8. Acceptance Criteria

  • AC10.1 — A plant defined from the KTC chiller-plant fixture renders a live schematic with values updating from telemetry within 5 s of source change.
  • AC10.2 — Plant kW/RT card matches manual spreadsheet calculation to within ±2% on a representative day.
  • AC10.3 — Staging engine produces a recommendation under each of three test scenarios (low load, design load, partial load) consistent with ASHRAE GL36.
  • AC10.4 — Setpoint reset recommendation moves CHWS setpoint up at low load with documented expected savings ≥ 3%.
  • AC10.5 — FDD engine raises ≥ 20 of 30 launch rules against a seeded fault data set; false-positive rate < 10% over a 7-day baseline.
  • AC10.6 — AI load forecast MAPE ≤ 12% on day-ahead next-day on the seeded data set.
  • AC10.7 — What-if simulator returns plant kWh estimate within ±5% of measured baseline for a known week.
  • AC10.8 — Closed-loop write to BMS is denied without cpms.control.enable; with permission and the safety workflow, write succeeds and is auditable.
  • AC10.9 — All CPMS widgets render in three view modes (Standard / TV / War Room) without layout breakage.

9. Test Requirements

  • Unit: ≥80% on KPI engine, sequencer, reset, FDD predicates.
  • Integration: against a simulated plant (digital twin script) producing telemetry across operating modes.
  • e2e: KTC-fixture plant — schematic, KPIs, staging recommendation, FDD findings.
  • Safety: kill-switch and circuit-breaker tests for control actions.
  • AI: forecast MAPE on hold-out; FDD precision/recall.
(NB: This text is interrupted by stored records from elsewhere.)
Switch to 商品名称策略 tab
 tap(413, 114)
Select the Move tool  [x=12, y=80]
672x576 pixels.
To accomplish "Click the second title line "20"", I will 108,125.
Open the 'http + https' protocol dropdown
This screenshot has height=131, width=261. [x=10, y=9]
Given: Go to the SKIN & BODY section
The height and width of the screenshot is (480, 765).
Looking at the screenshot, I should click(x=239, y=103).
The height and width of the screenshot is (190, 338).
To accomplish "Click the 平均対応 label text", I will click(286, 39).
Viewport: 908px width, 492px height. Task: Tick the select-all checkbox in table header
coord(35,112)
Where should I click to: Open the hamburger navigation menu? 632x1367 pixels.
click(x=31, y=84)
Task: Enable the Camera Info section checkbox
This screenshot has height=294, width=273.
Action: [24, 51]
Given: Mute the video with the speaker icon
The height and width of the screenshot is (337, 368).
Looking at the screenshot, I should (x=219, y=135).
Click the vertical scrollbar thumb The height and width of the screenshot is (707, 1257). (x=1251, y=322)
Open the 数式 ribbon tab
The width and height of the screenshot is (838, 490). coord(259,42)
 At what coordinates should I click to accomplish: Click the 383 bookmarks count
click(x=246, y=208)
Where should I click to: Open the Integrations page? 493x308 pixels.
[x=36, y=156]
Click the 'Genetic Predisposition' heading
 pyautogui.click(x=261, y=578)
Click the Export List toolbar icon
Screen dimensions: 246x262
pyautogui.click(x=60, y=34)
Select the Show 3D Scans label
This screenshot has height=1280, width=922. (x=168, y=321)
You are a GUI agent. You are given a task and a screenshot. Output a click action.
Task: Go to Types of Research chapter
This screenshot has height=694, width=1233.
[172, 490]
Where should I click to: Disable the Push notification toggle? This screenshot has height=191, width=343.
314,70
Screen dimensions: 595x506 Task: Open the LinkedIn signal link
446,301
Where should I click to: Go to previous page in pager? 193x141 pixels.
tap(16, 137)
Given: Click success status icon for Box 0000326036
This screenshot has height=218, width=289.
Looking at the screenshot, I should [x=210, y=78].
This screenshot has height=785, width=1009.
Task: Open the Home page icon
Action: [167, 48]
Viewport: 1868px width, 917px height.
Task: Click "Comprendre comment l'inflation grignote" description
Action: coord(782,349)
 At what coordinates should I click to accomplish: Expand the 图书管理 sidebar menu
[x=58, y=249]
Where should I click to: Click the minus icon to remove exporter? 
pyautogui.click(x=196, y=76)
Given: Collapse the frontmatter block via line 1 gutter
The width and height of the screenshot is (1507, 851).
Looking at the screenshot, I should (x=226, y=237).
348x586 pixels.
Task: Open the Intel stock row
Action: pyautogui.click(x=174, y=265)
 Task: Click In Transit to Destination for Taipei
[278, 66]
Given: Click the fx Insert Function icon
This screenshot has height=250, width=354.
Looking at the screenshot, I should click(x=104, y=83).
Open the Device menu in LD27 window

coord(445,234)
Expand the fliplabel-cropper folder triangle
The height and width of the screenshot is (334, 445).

10. Documentation Requirements

  • docs/cpms/overview.md
  • docs/cpms/plant_model.md
  • docs/cpms/kpis.md
  • docs/cpms/sequencing.md (ASHRAE GL36 alignment)
  • docs/cpms/fdd_library.md (each launch rule with rationale + test data)
  • docs/cpms/control_safety.md
  • docs/cpms/workflow_templates.md
  • ADR-025: CPMS data model
  • ADR-026: AI vs rule-based control split

11. Sign-off Criteria (Gate G10)

  • All Acceptance Criteria met.
  • Live demo on the KTC chiller-plant fixture (CHH family, primary/secondary loops, condenser pumps).
  • HVAC SME review of FDD library + sequencing engine.
  • CPMS Lead, AI Lead, Engineering Lead, Product Owner sign _gates/Gate_G10_signoff.md.
  • Tagged phase-10-v1.0.

12. Risks & Mitigations

RiskLIMitigation
Customer plants don't match Brick taxonomy33Mapping templates per vendor; manual override per equipment.
Closed-loop control causes a safety event15Advisory-only default; workflow + circuit breaker; two-person rule for new actions.
FDD false positives erode trust34Per-equipment thresholds; learning baselines; user feedback loop.
Load-forecast MAPE drift after seasonal change33Auto-retrain monthly; alert on MAPE breach.
KTC data sparse for some chiller modes32Use synthetic augmentation; document confidence per recommendation.